NUMERIC CHAPTER 1 2016
NUMERIC CHAPTER 1 2016
1.1 Introduction
Numerical Analysis is a subject that is concerned with devising methods for approximating the
solution of mathematically expressed problems.
Such problems may each be formulated for example in terms of algebraic, transcendental
equations or ordinary differential equations or partial or integral equations.
More often the mathematical problems cannot be solve by exact methods.
The mathematical models ordinarily do not solve the physical problems exactly, so it is often more
appropriate to find an approximate solution.

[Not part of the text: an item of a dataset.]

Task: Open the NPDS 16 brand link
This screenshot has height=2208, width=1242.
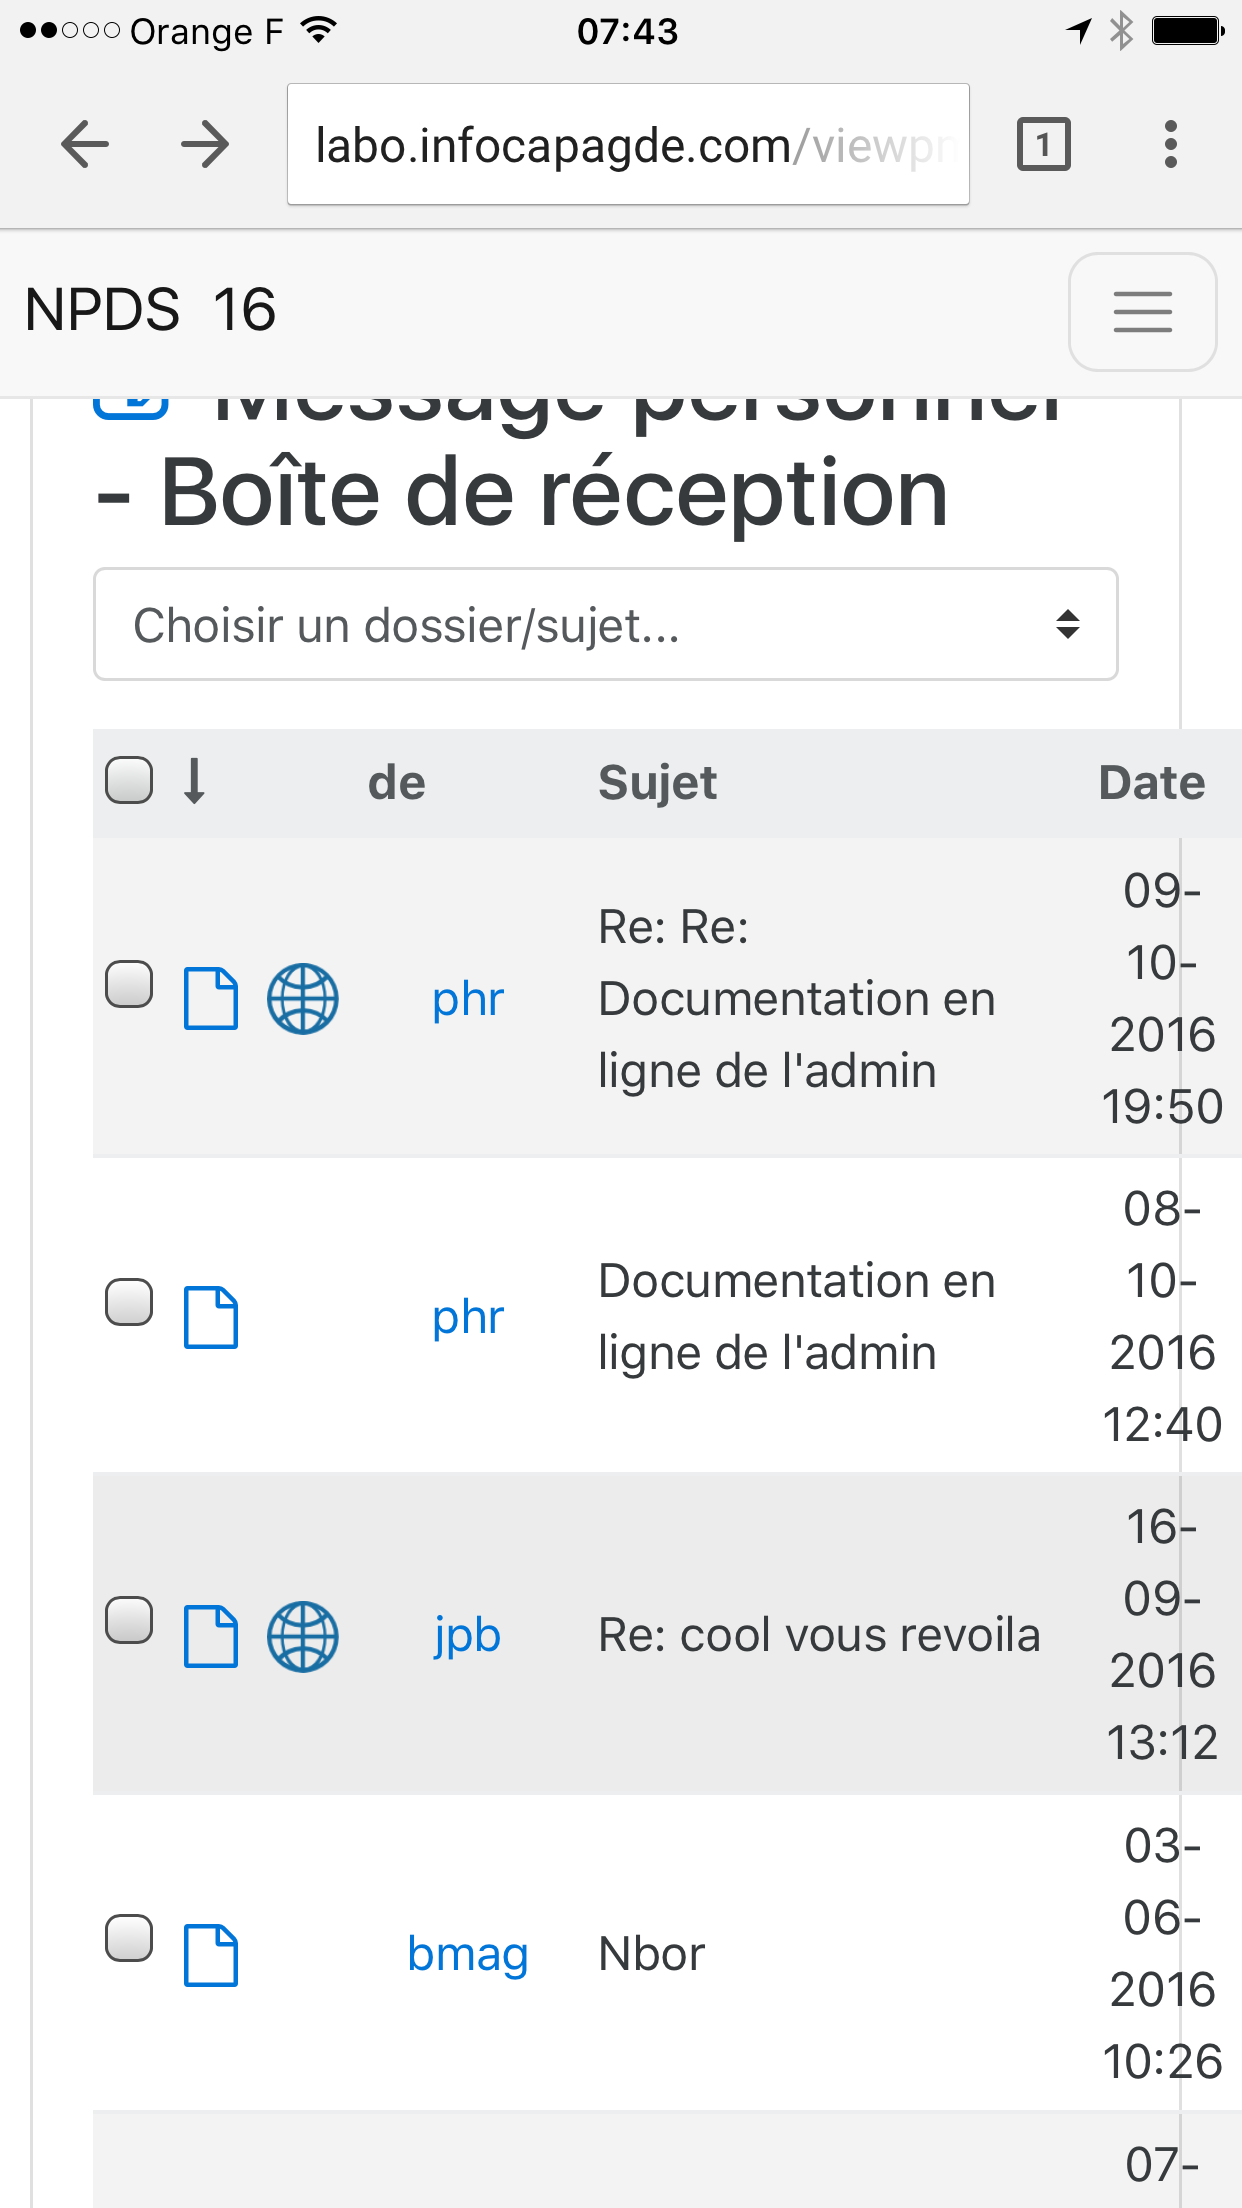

Generally numerical analysis does not give exact solution, instead it attempts to devise a method which
will yield an approximation differing from exactness by less than a specified tolerance.
The efficiency of the method used to solve the given problem depends both upon the accuracy
required of the method and the ease with which it can be implemented.
Numerical technique is widely used by scientists and engineers to solve their problems.
A major advantage for numerical technique is that a numerical answer can be obtained even when a
problem has no analytical solution.
However, result from numerical analysis is an approximation, in general, which can be made as
accurate as desired.
The reliability of the numerical result will depend on an error estimate or bound, therefore the
analysis of error and the sources of error in numerical methods is also a critically important part of
the study of numerical technique.
Errors and Approximations in Computation
A computer has a finite word length and so only a fixed number of digits are stored and used during
computation.
This would mean that even in storing an exact decimal number in its converted form in the computer
memory, an error is introduced. This error is machine dependent and is called machine epsilon.
In general, we can say that 𝑬𝒓𝒓𝒐𝒓 = 𝑻𝒓𝒖𝒆 𝒗𝒂𝒍𝒖𝒆 − 𝑨𝒑𝒑𝒓𝒐𝒙𝒊𝒎𝒂𝒕𝒆 𝒗𝒂𝒍𝒖𝒆
Approximation of Error numbers:
Exact number: number with which no uncertainly is associated to no approximation is taken.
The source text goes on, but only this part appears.